Speaker
Description
A Reliability degradation model was developed in a project, which involved LCD TV screens installed on railway. One critical item in the project was an LED strip.
Accelerated Life tests data are the data source for the determination of LED Reliability. The expected life of LEDs being about 10-15 years - testing them until death is not practical.
Luminosity (vs time measurements provided by the manufacturer – were fitted to a degradation model. As opposed to [1] and [2], where an exponential degradation model for the average luminosity was applied our degradation model assumed degradation equations, based on the second law of thermodynamics developed by A. Einstein (1905), Fokker (1919) , Planck (1930) and Kolmogorov (1931). The main difference in the approaches is that the degradation function's Taylor expansion contains terms of the first and second derivative, while the models of [1] and [2] contain only the first.
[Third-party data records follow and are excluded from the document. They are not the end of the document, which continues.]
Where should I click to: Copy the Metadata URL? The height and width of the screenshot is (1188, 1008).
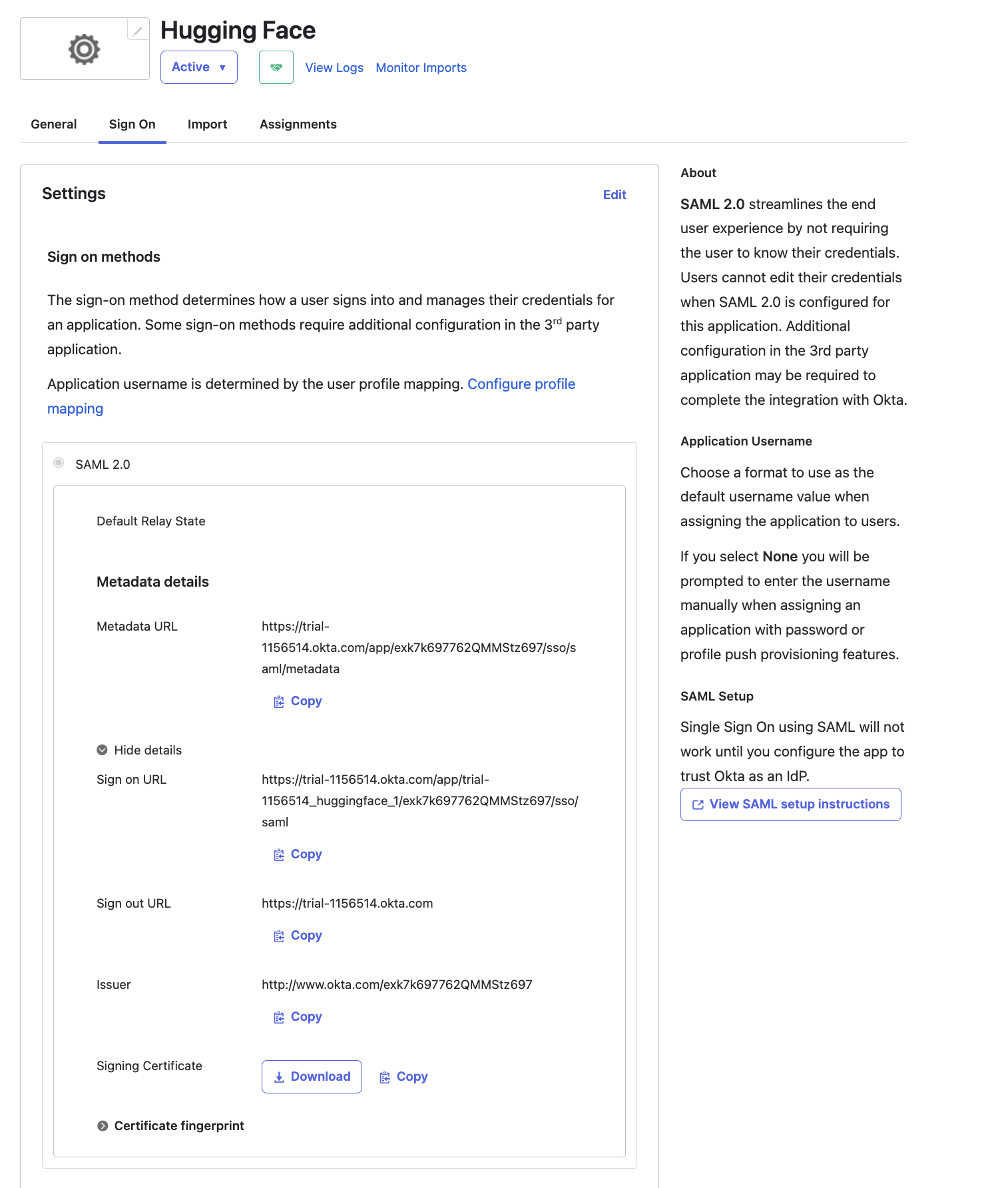click(x=298, y=701)
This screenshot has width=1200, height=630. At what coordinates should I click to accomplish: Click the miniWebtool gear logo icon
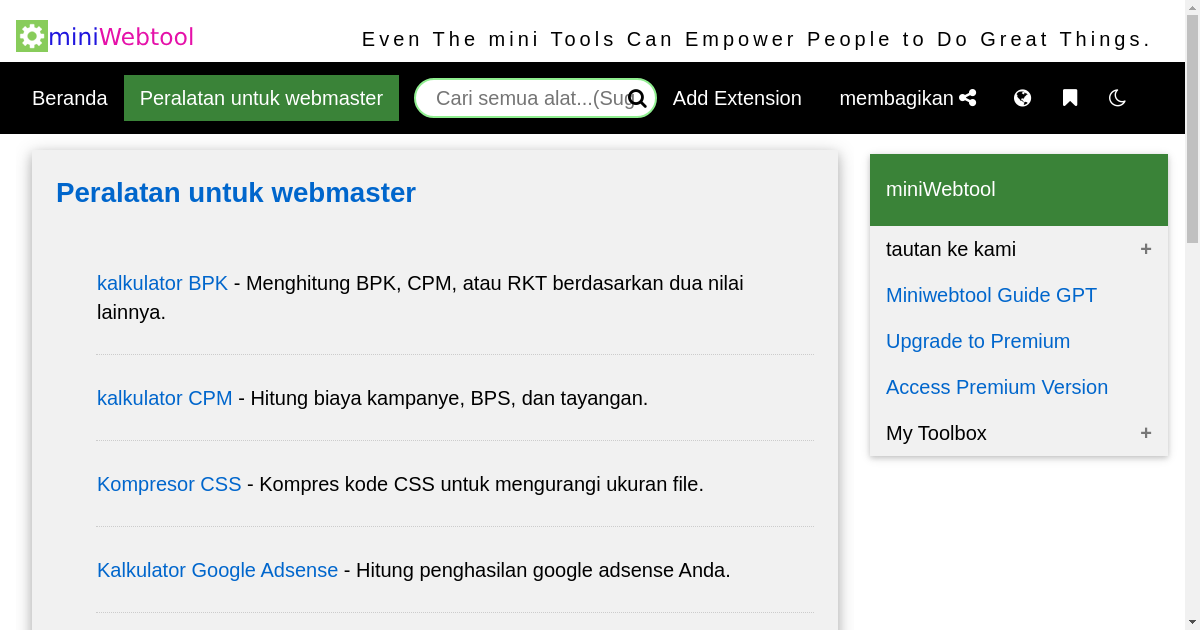pos(32,37)

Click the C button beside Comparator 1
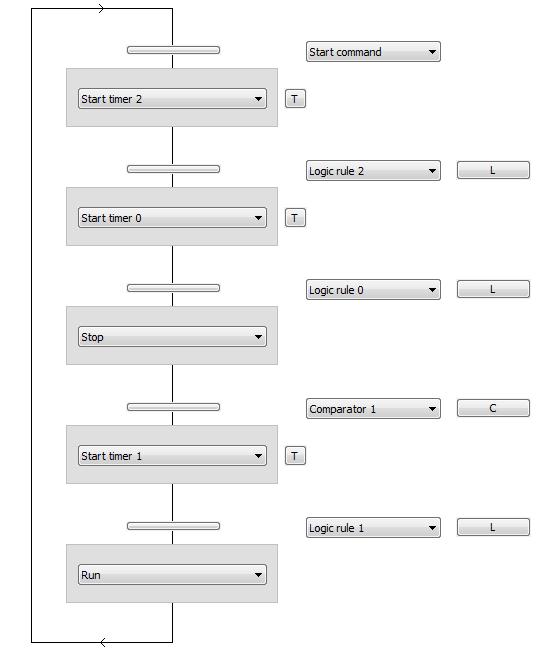click(x=493, y=408)
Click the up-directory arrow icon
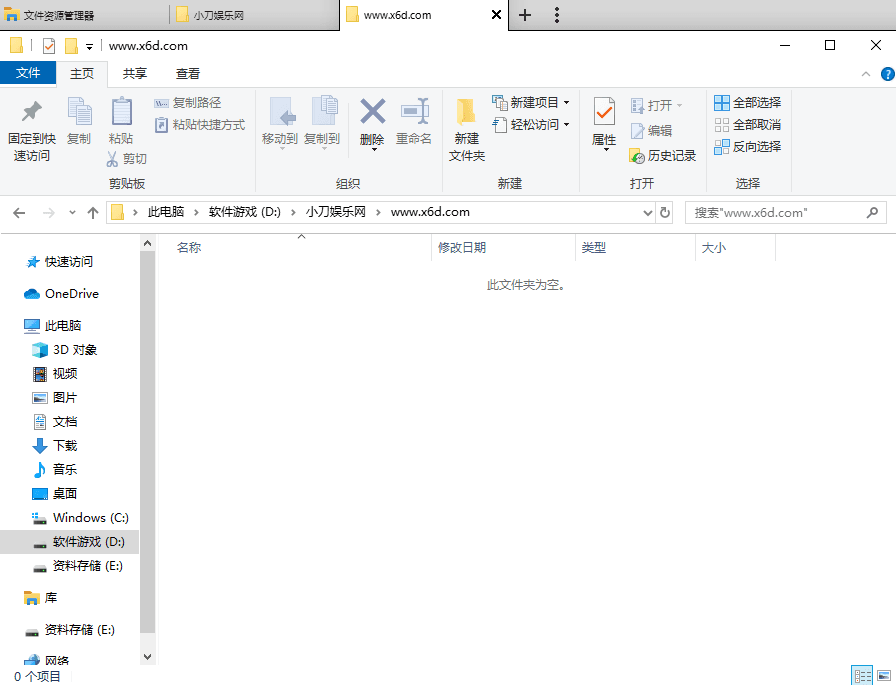Viewport: 896px width, 685px height. click(93, 212)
As opposed to [2] we did not fit the results to an assumed Reliability function (Weibull, Normal, Lognormal) and left it in a tabular form. The table allows to determine required reliability and maintenance information.
The following results are derived:
1. PDF of the failure rate as a function of time
2. Reliability as a function of time and temperature (for simple and complex components)
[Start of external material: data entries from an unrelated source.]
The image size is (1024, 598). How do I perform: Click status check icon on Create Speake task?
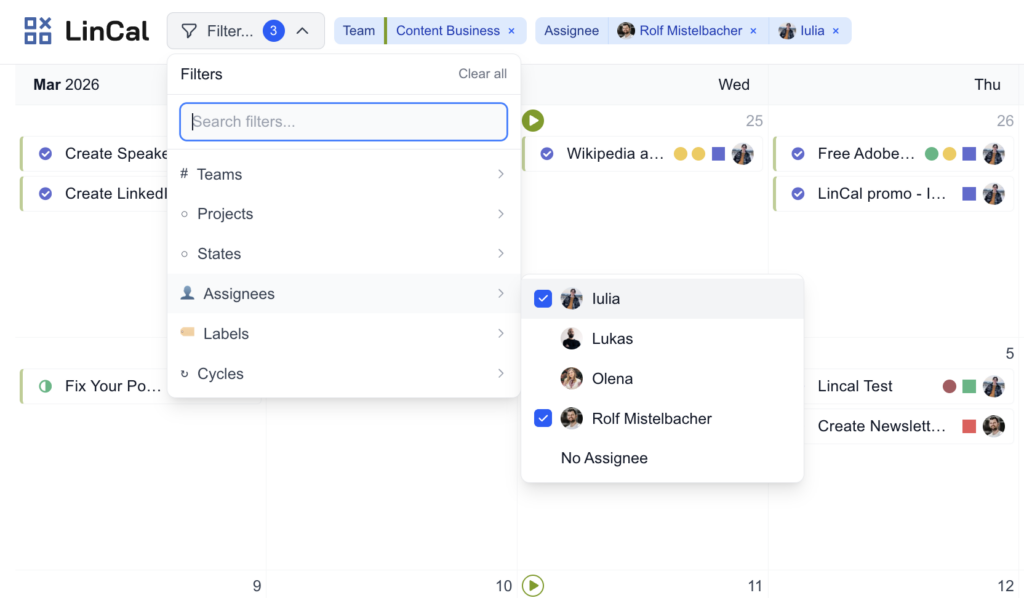45,154
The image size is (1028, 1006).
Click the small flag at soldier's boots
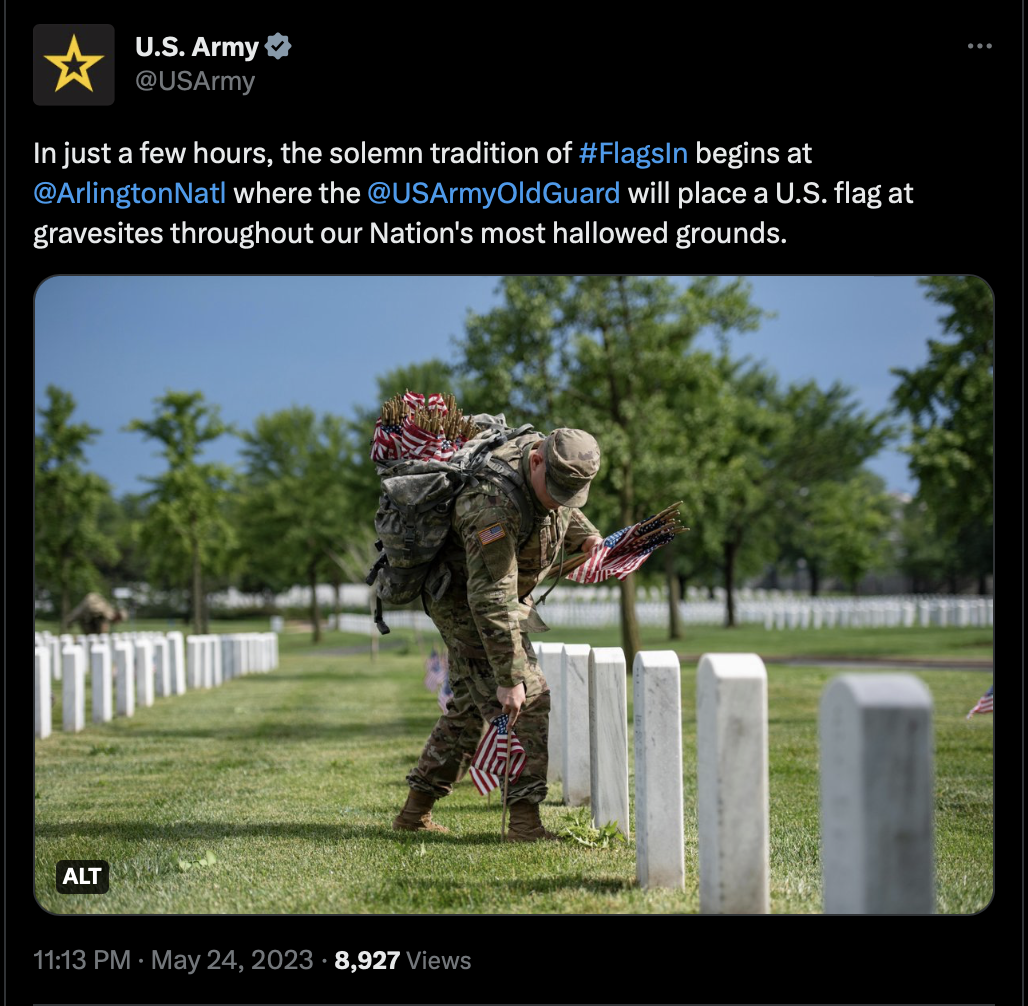point(497,754)
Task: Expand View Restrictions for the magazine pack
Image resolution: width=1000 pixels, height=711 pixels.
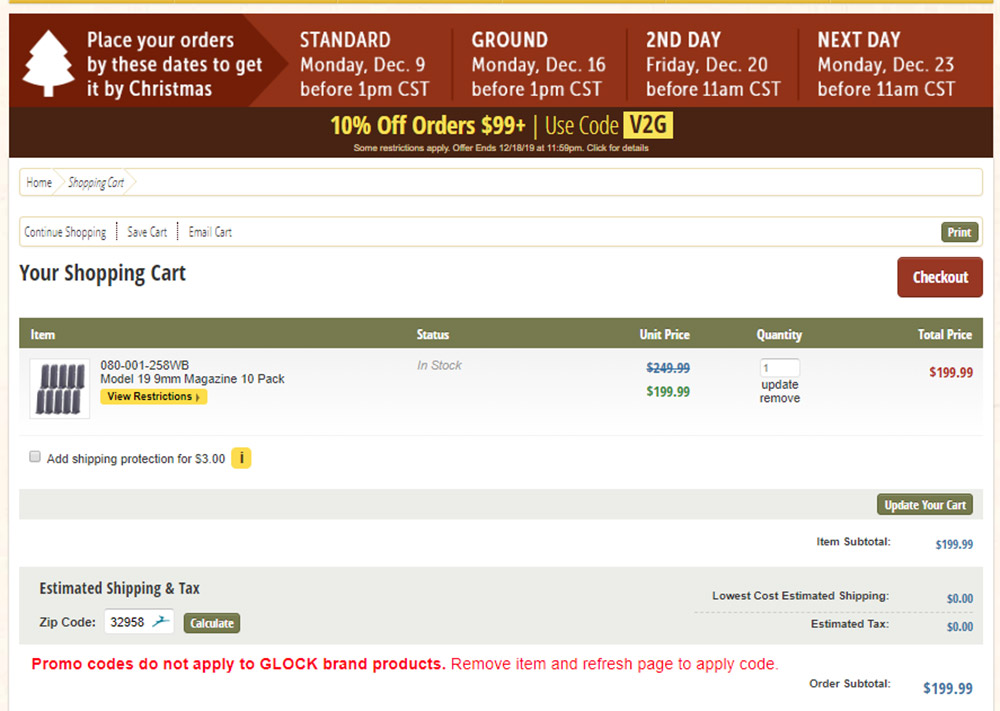Action: [x=153, y=397]
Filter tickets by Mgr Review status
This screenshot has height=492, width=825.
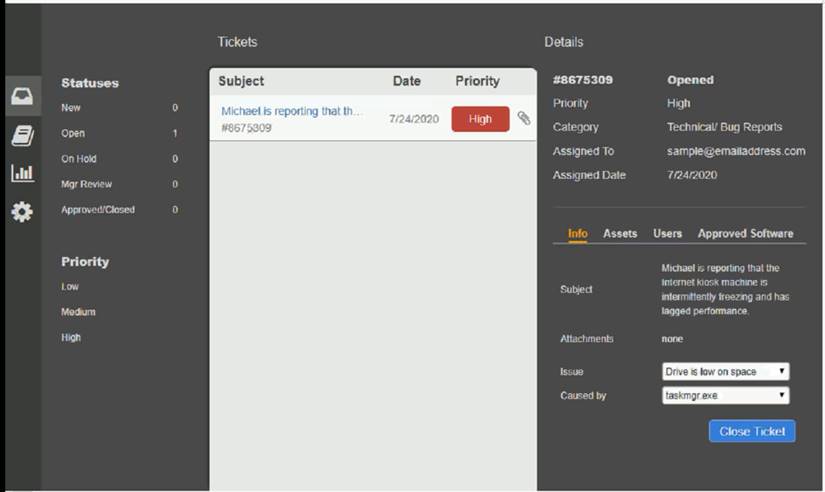click(86, 185)
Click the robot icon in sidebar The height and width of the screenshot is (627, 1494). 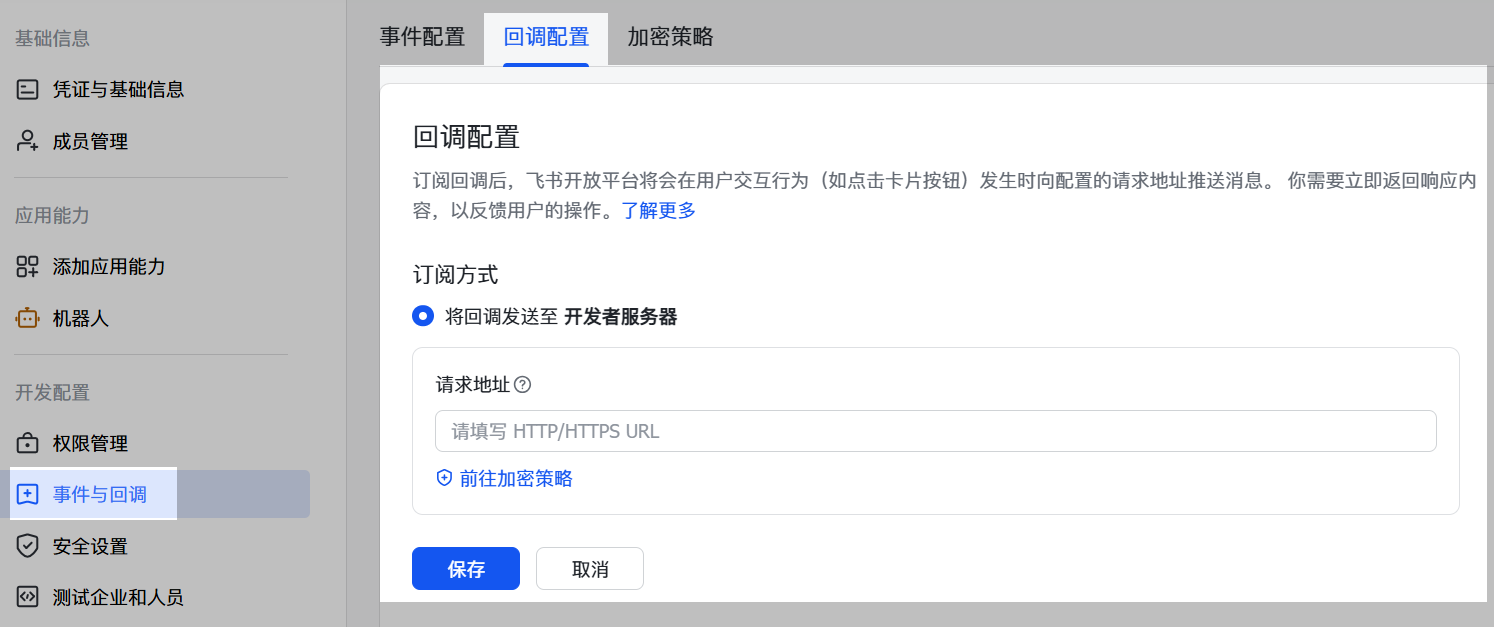click(x=28, y=319)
3. MTBF for a device used for limited and unlimited life.
A model developed for maintenance costs and spare parts provisioning allows development Optimal Preventive Maintenance Policy :
1. Optimal preventive maintenance without individual monitoring.
2. Optimal preventive maintenance based on Rest of Useful Life (with monitoring)
References
- Ott ,Melanie "Capabilities and Reliability of LEDs and Laser Diodes" Internal NASA Parts and Packaging Publication (1996).
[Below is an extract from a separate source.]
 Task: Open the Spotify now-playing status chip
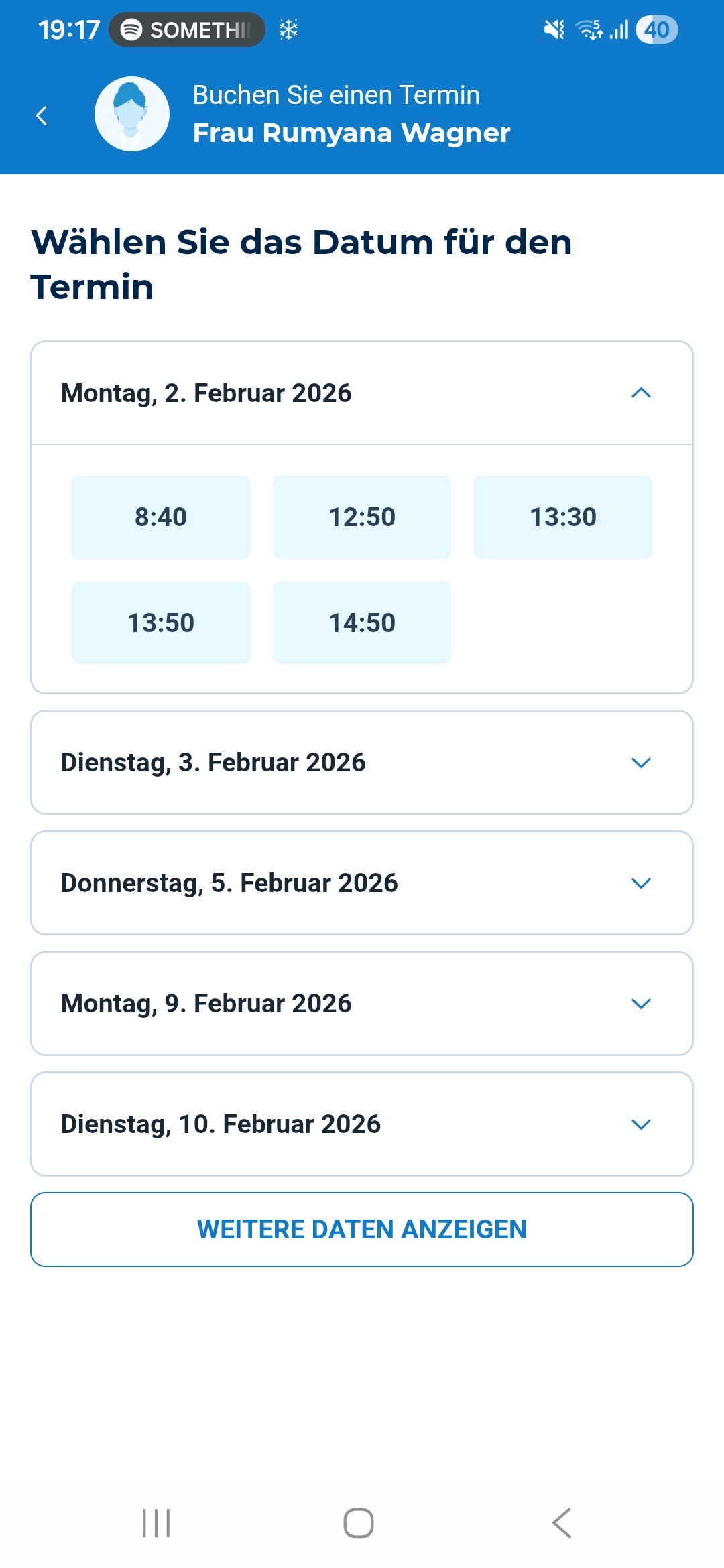(187, 29)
- J.Fan K_C Yung,M.Pecht Lifetime Estimation of High-Power White LED Using Degradation-Data-Driven Method IEEE TRANSACTIONS ON DEVICE AND MATERIALS RELIABILITY, VOL. 12, NO. 2, JUNE 2012
- Si, Xiao-Sheng, et al. "Remaining useful life estimation based on a nonlinear diffusion degradation process." IEEE Transactions on reliability 61.1 (2012): 50-67
- Livni, Haim. "Life cycle maintenance costs for a non-exponential component." Applied Mathematical Modelling 103 (2022): 261-286.